Dari situlah Kerajaan Aceh mulai melakukan peperangan dan penaklukan untuk
memperluas wilayahnya serta berusaha melepaskan diri dari belenggu penjajahan
bangsa Portugis. Sekitar tahun 1524, Kerajaan Aceh bersama pimpinanya Sultan
Ali Mughayat Syah berhasil menaklukan Pedir dan Samudra Pasai. Kerajaan Aceh
dibawah pimpinan Sultan Ali Mughayat Syah tersebut juga mampu mengalahkan kapal
Portugis yang dipimpin oleh Simao de Souza Galvao di Bandar Aceh (Poesponegoro:
2010, 28)
Setelah memiliki kapal ini,
Sultan Ali Mughayat Syah atau Sultan Ibrahim bersiap-siap untuk menyerang
Malaka yang dikuasai oleh Bangsa Portugis. Namun rencana itu gagal. Ketika
perjalanan menuju Malaka, awak kapal dari armada Kerajaan Aceh tersebut justru
berhenti sejenak di sebuah kota. Disana mereka dijamu dan dihibur oleh rakyat
sekitar, sehingga secara tak sengaja sang awak kapal membeberkan rencananya
untuk menyerang Malaka yang dikuasai Portugis. Hal tersebut didengar oleh
rakyat Portugis yang bermukim disana, sehingga ia pun melaporkan rencana
tersebut kepada Gubernur daerah Portugis (William Marsden, 2008: 387)
Selain itu sejarah juga mencatat,
usaha Sultan Ali Mughayat Syah atau Sultan Ibrahim untuk terus-menerus
memperluas dan mengusir penjajahan Portugis di Indonesia. Mereka terus berusaha
menaklukan kerajaan-kerajaan kecil yang ada di sekitar Aceh, dimana
kerajaan-kerajaan tersebut merupakan kekuasaan Portugis, termasuk daerah Pasai.

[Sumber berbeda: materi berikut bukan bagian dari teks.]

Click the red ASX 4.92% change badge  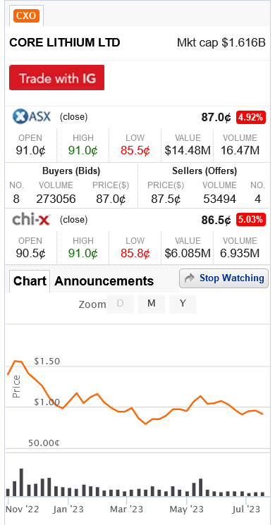[x=251, y=118]
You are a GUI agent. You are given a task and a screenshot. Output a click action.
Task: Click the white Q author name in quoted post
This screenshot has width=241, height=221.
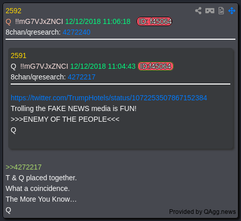[x=13, y=66]
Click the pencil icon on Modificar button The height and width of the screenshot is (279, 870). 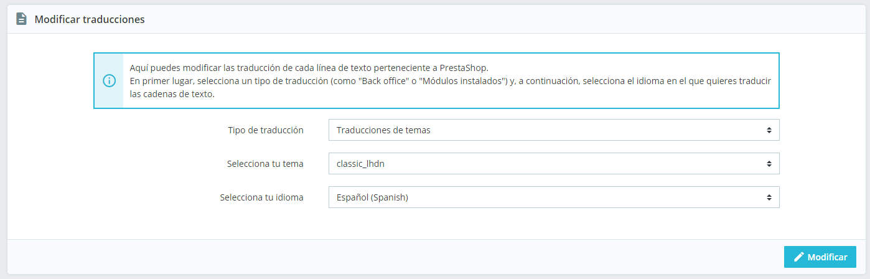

Dari perlawanan tersebut akhirnya Kerajaan Aceh berhasil merebut benteng yang
terletak di Pasai.
Hingga akhirnya Sultan Ibrahim
meninggal pada tahun 1528 karena diracun oleh salah seorang istrinya. Sang
istri membalas perlakuan Sultan Ibrahim terhadap saudara laki-lakinya, Raja
Daya. Dan ia pun digantikan oleh Sultan Alauddin Syah (William Marsden, 2008:
387-388)
Sultan Alauddin Syah atau disebut
Salad ad-Din merupakan anak sulung dari Sultan Ibrahim. Ia menyerang Malaka
pada tahun 1537, namun itu tidak berhasil. Ia mencoba menyerang Malaka hingga
dua kali, yaitu tahun 1547 dan 1568, dan berhasil menaklukan Aru pada tahun
1564. Hingga akhirnya ia wafat 28 September 1571. Sultan Ali Ri’ayat Syah atau
Ali Ri’ayat Syah, yang merupakan anak bungsu dari Sultan Ibrahim menggantikan
kedudukan Salad ad-Din. Ia mencoba merebut Malaka sebanyak dua kali, sama
seperti kakaknya, yaitu sekitar tahun 1573 dan 1575. Hingga akhirnya ia tewas
1579 (Denys Lombard: 2006, 65-66)
Sejarah juga mencatat ketika masa
pemerintahan Salad ad-Din, Aceh juga berusaha mengambangkan kekuatan angkatan
perang, mengembangkan perdagangan, mengadakan hubungan internasional dengan
kerajaan-kerajaan Islam di Timur Tengah, seperti Turki, Abysinia, dan Mesir.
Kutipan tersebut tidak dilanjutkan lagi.